**Task requirements**
Reproduce every text line of the material below word for word, leaving out the pictures.
------------------------------------
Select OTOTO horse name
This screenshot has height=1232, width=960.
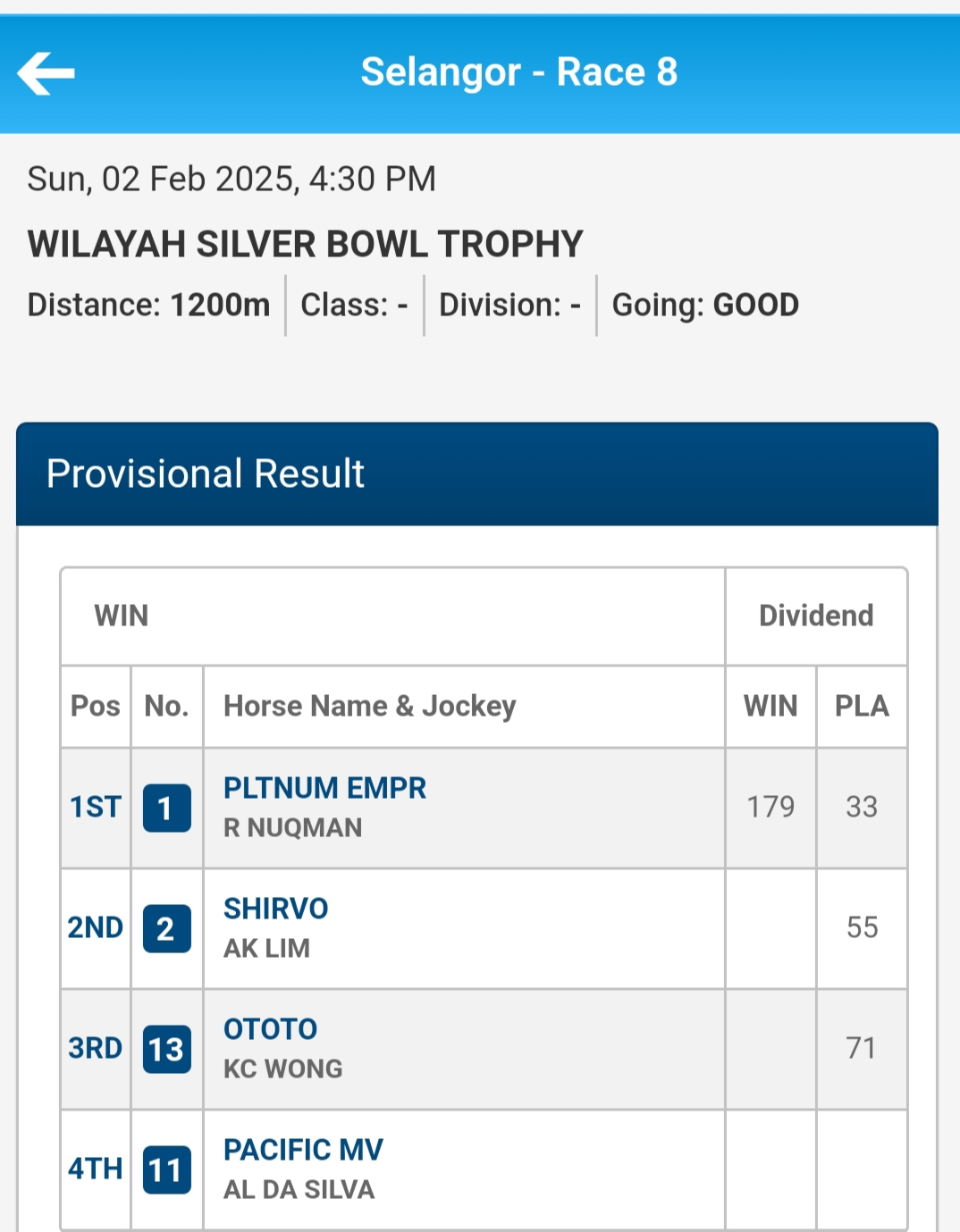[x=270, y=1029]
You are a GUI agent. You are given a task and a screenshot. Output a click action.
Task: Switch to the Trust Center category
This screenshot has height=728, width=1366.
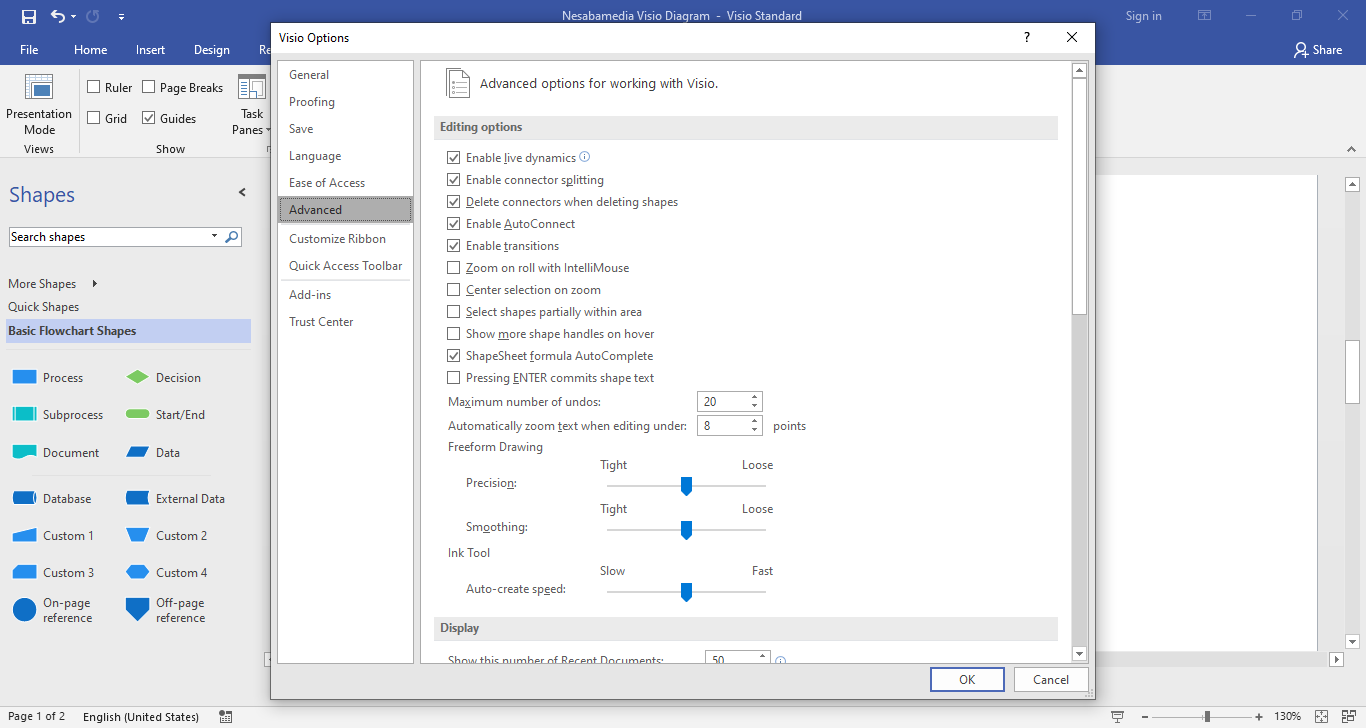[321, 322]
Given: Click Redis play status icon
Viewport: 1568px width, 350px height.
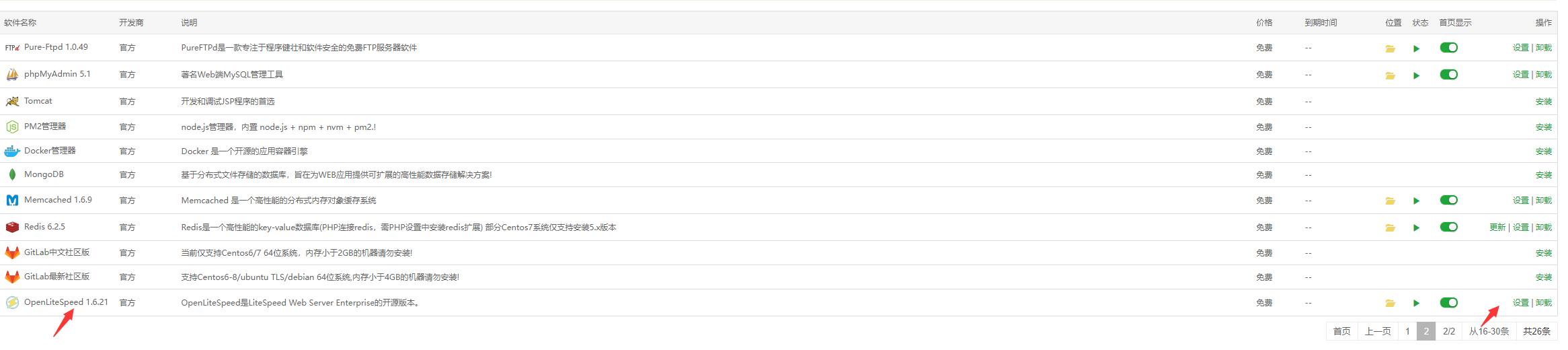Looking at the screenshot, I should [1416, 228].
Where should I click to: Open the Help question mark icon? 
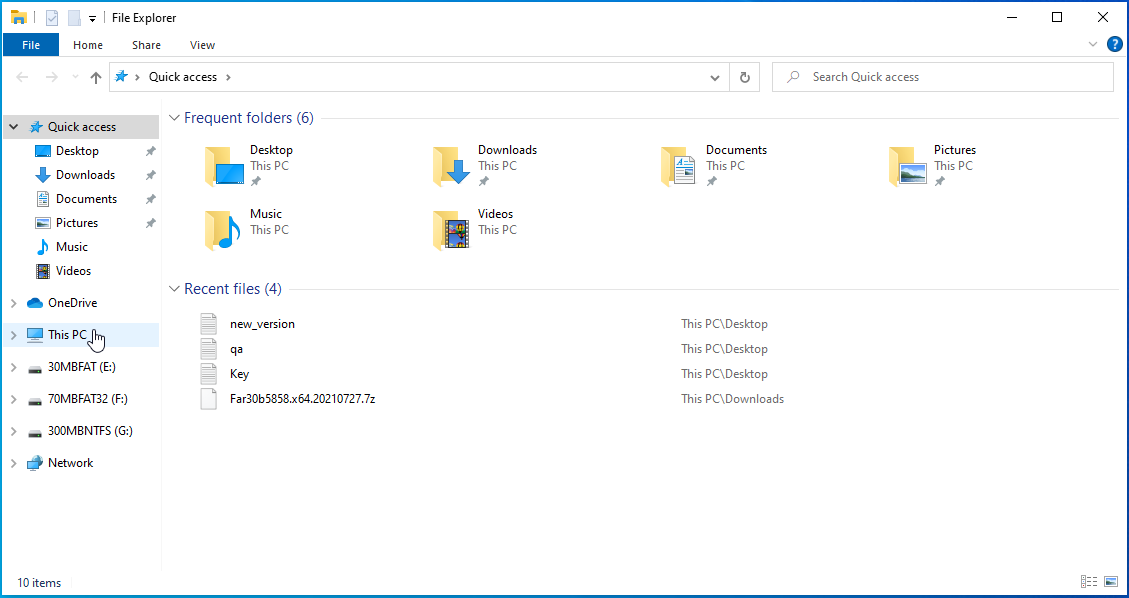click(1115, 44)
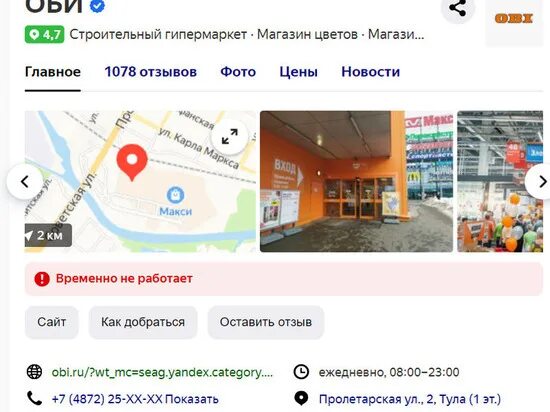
------------------------------------
**Finished exercise**
Select OTOTO horse name
This screenshot has height=1232, width=960.
[x=270, y=1029]
You are a GUI agent. You are given a task and a screenshot. Output a click action.
Task: Switch to the Trust Center category
This screenshot has height=728, width=1366.
[321, 322]
Given: Click Redis play status icon
Viewport: 1568px width, 350px height.
Looking at the screenshot, I should [1416, 228].
Where should I click to: Open the Help question mark icon? 
click(1115, 44)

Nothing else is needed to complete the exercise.